Case Study: +30% Revenue in a Month from Free Internal Cross-Promo (3,670 Fans, Zero Ad Spend)
Last month we switched on one traffic channel that cost us nothing, and it sent 3,670 fans to our own OnlyFans pages. No ad budget, no extra hire. These were fans we already had, moved from one page to another inside our roster. Across the pages we tracked, that came out to about a 30% lift in revenue for the month.
If you run a single page, this one won't help you much. The whole approach rests on having several pages and an audience you can circulate between them. So it's built for agencies and creators managing a roster.
What internal cross-promo is, and why we always ran it
Internal cross-promo (we call it internal SFS) means sending the fans of one page to another page inside your own agency. You do it through DMs, feed posts, stories, and a mention dropped into the profile bio. We've run it for years because the math is hard to argue with. The traffic is already yours, it arrives warm, and the only real cost is the attention it takes to arrange.
The catch was labor. Someone on our team did this by hand every day: writing the shoutout, deciding which page promoted which, timing the stories, swapping the bio lines. On a roster of any size that's a full-time job, and a dull one. We literally had a person whose week was mostly this.

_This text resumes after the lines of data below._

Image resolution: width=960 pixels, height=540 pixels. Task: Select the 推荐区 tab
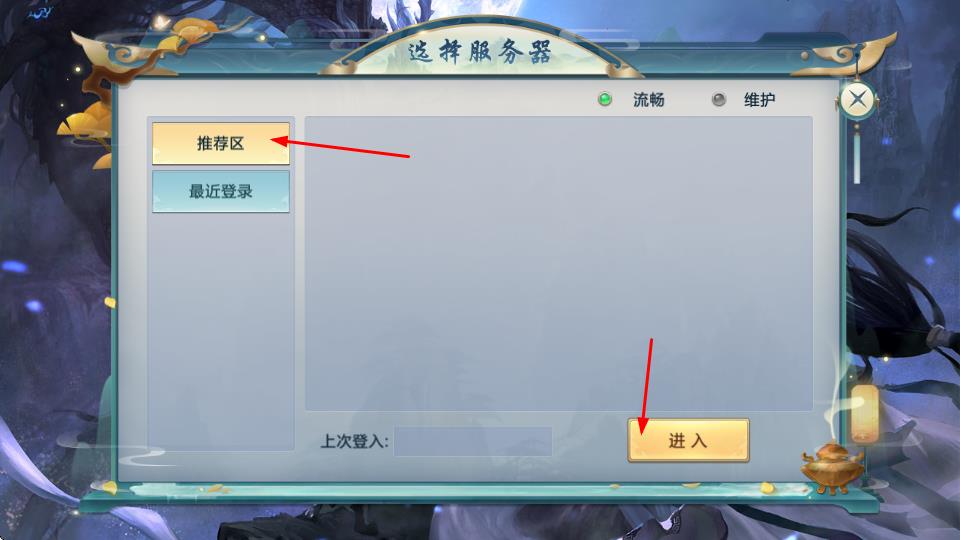[220, 143]
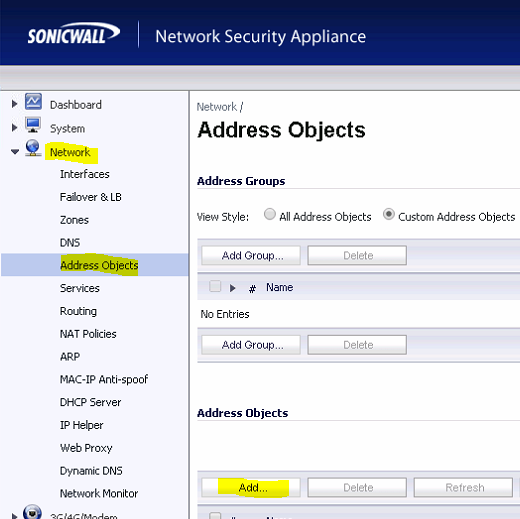Click the 3G/4G/Modem icon
This screenshot has width=520, height=519.
32,512
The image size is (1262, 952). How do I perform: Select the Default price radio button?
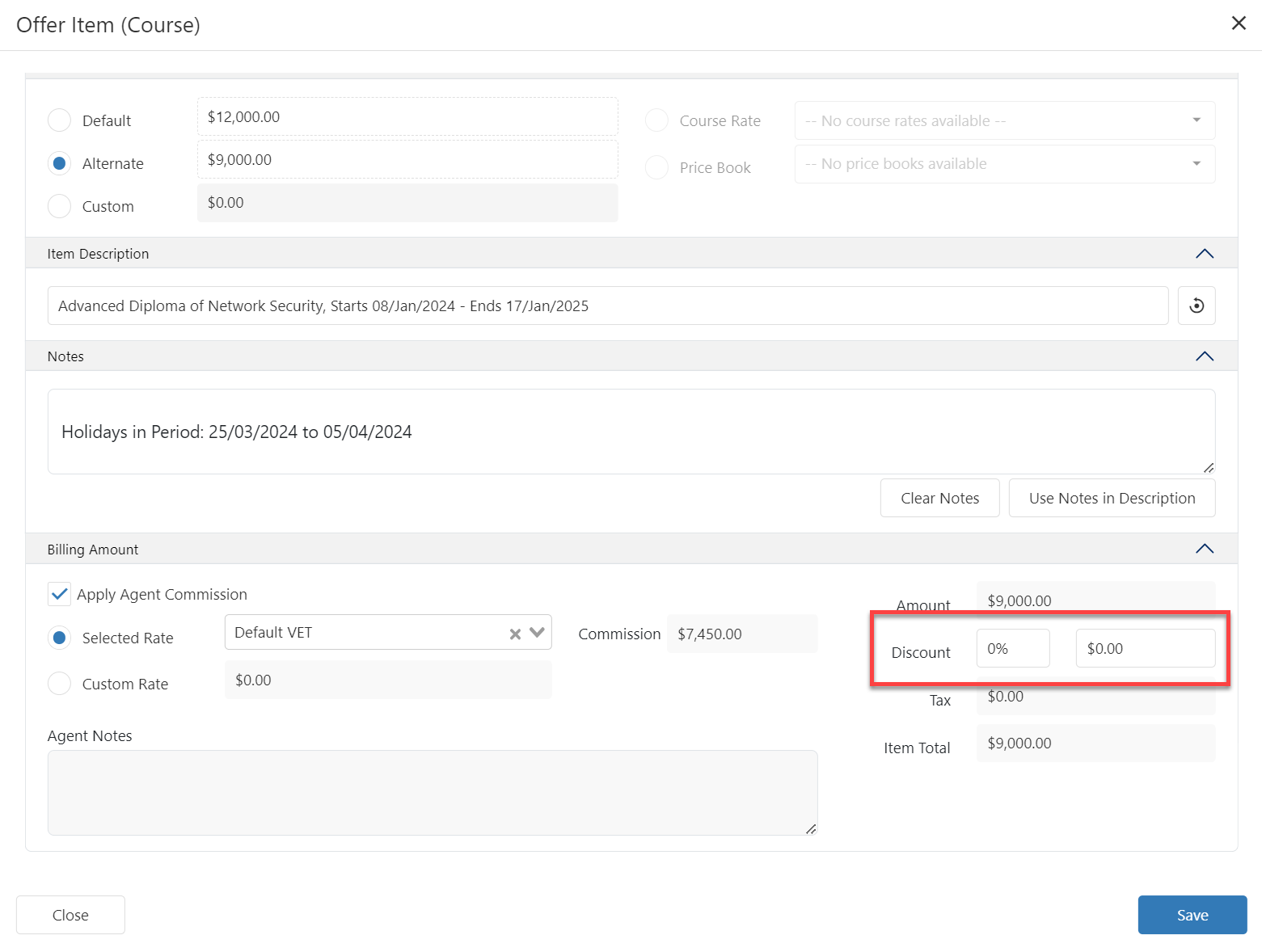pyautogui.click(x=60, y=120)
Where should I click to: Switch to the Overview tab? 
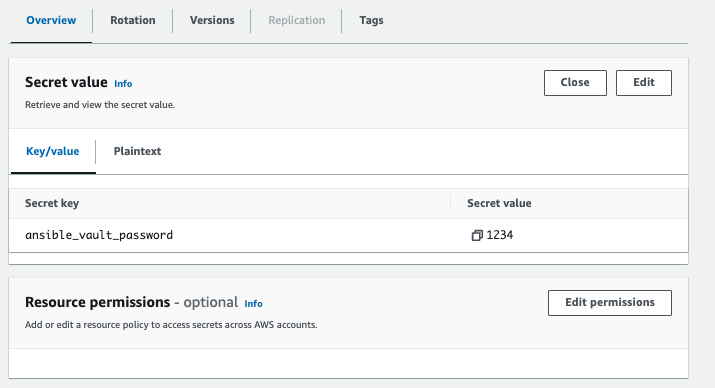[51, 21]
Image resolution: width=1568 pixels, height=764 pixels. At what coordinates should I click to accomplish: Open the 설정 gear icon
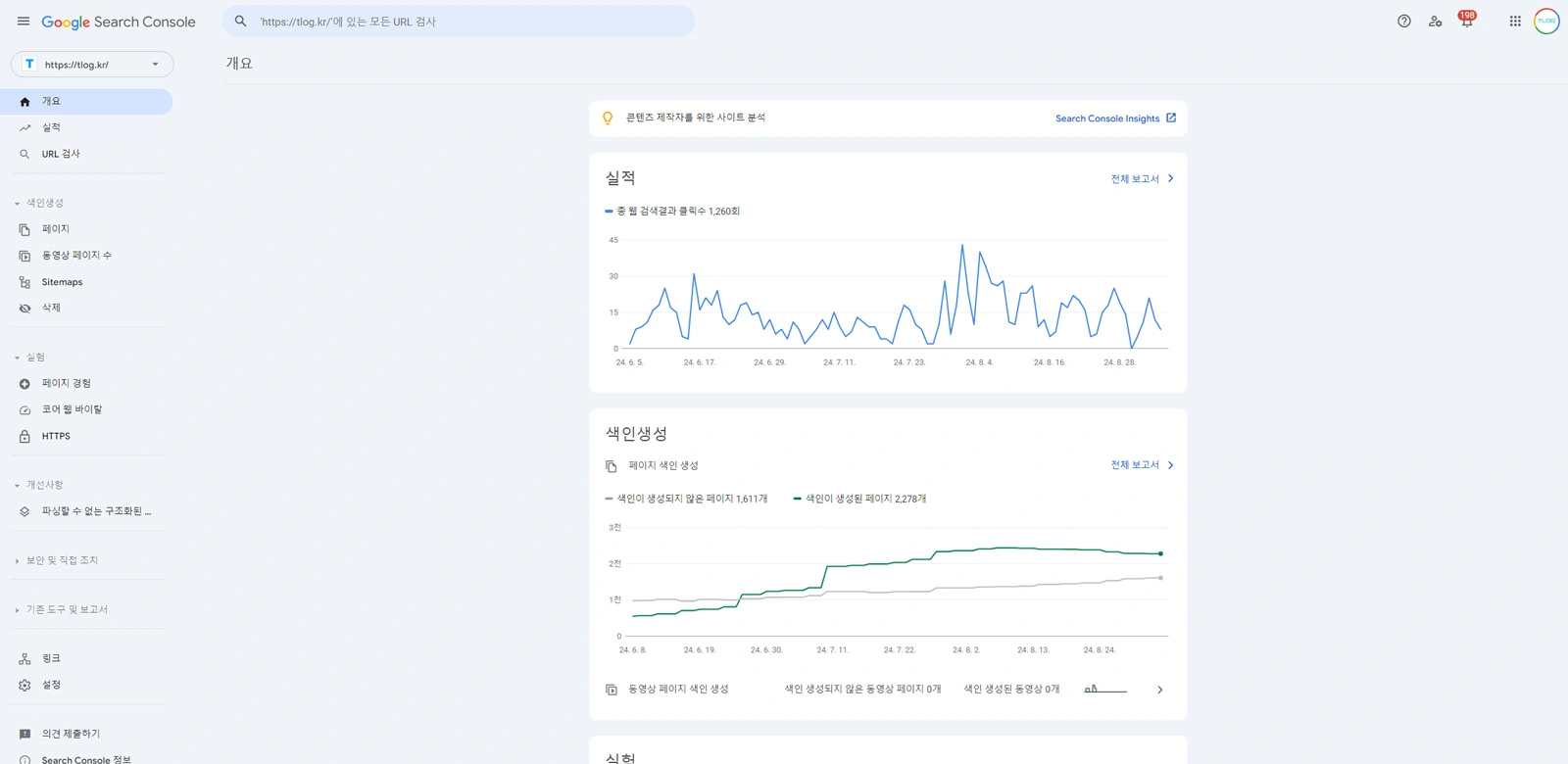(x=24, y=686)
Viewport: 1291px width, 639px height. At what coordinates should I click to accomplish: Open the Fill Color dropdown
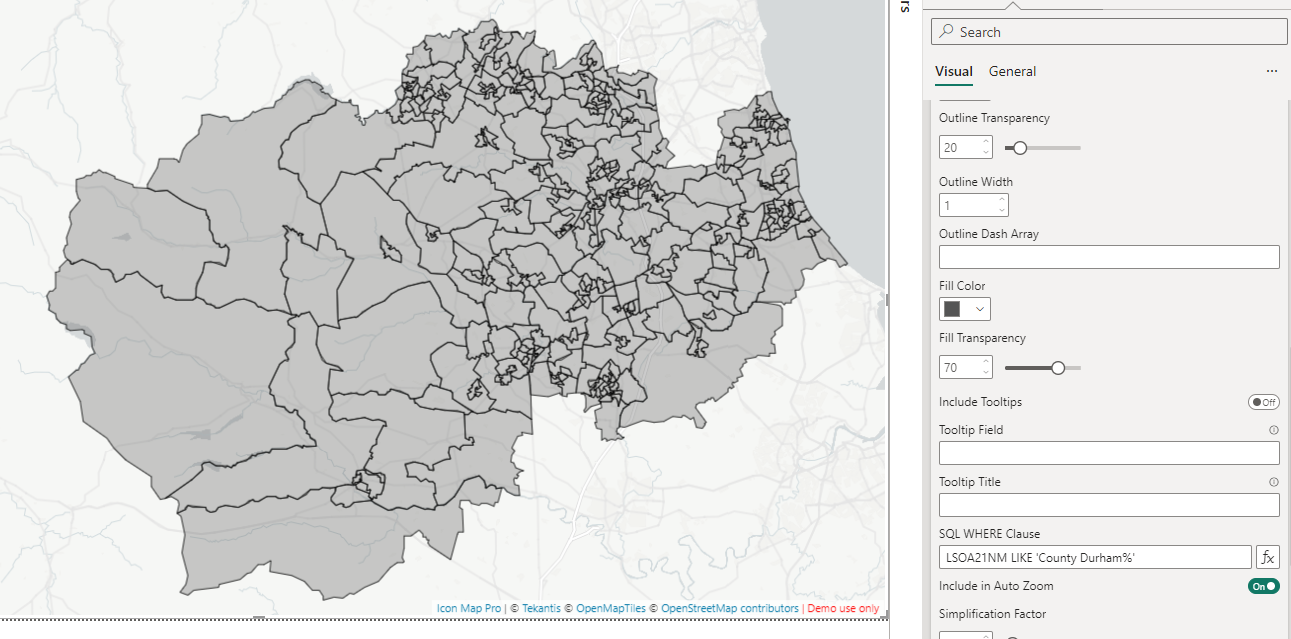click(965, 309)
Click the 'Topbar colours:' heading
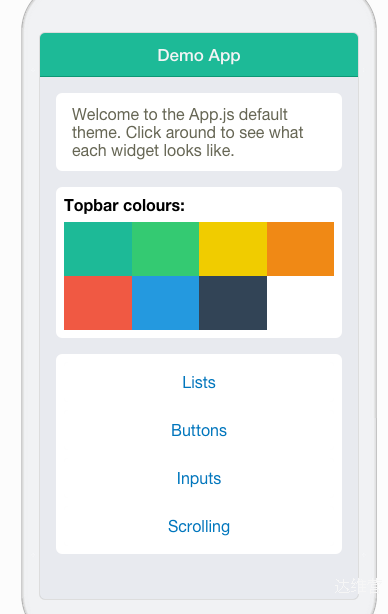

OnlyTraffic shipped a Shoutouts tool that runs the whole rotation on its own. The first setup took us about 15 minutes. Every model after that was under 10. Here's exactly what we built.
Step 1: Building the creatives
It all starts with creatives. There are three kinds, one per placement: a feed post, a story, and a bio line. Each has its own settings, and none of it needed a manual to figure out.
We built all three for every model. The post and story creatives take an image plus caption text. The bio creative is the short line that slots into the profile description, with the page you're promoting tagged inside it.
Step 2: Pools set the schedule
Once the creatives exist, you decide how often they run and from which pages. That's what pools are for. In the Pools section you pick the pages that will publish, attach the creatives you just made, and set the cadence and a start date.
Think of a pool as the rulebook: these pages, these creatives, this schedule. Set it once and the rotation handles itself.
Step 3: Watching it go live
After that you just wait for the start date you set. Everything that publishes shows up under Placements. The moment a post or story goes out, it lands in that list with a direct link, so you can click through and see the live post on the page.
Below is one on OnlyFans itself. The text and photo are pulled straight from the creative we set up earlier.
Start to finish, building a creative and setting up a pool took us 5 to 7 minutes per model.
By hand vs. on a pool
The change is easiest to see side by side. Same job, two very different amounts of work:
| By hand (before) | On a pool (now) | |
|---|---|---|
| Who runs it | A dedicated person, daily | Nobody, after setup |
| Time per model | Ongoing, every day | 5–7 min, once |
| Placements covered | Posts, stories, bios by hand | Posts, stories, bios, automated |
| Scheduling | Manual timing | Cadence + start date, set once |
| Consistency | Slips when the team is busy | Rotates on its own |
What the cabinet gets right is that nothing is missing. You build creatives for the model, create a pool, set the options, and launch. From there it runs and rotates by itself across posts, stories, and bios.
Where this works, and where it doesn't
A couple of honest notes, because this isn't free money for everyone.
- Automation buys you consistency and your team's time back. What you give up is the one-off personal touch of a human writing a bespoke shoutout for a specific moment. For daily rotation that trade is easy. For a big page launch, we still write those by hand.
- The 3,670 number isn't a trick. It came out of an audience we already had. If your pages are small, internal cross-promo recirculates a small pool and your ceiling is lower. It compounds as your roster and fan counts grow.
Short version: if you already run several pages and someone on your team does this manually, you're paying a salary for something a pool does for free.
Results
We ran part of our roster last month on this internal traffic alone, with nothing else feeding those pages. It brought in 3,670 fans across them. For zero spend, I'll take that every month.
On the pages we tracked, that landed around +30% in revenue for the period. The setup that produced it took 15 minutes the first time and under 10 for each model after. That's the whole case.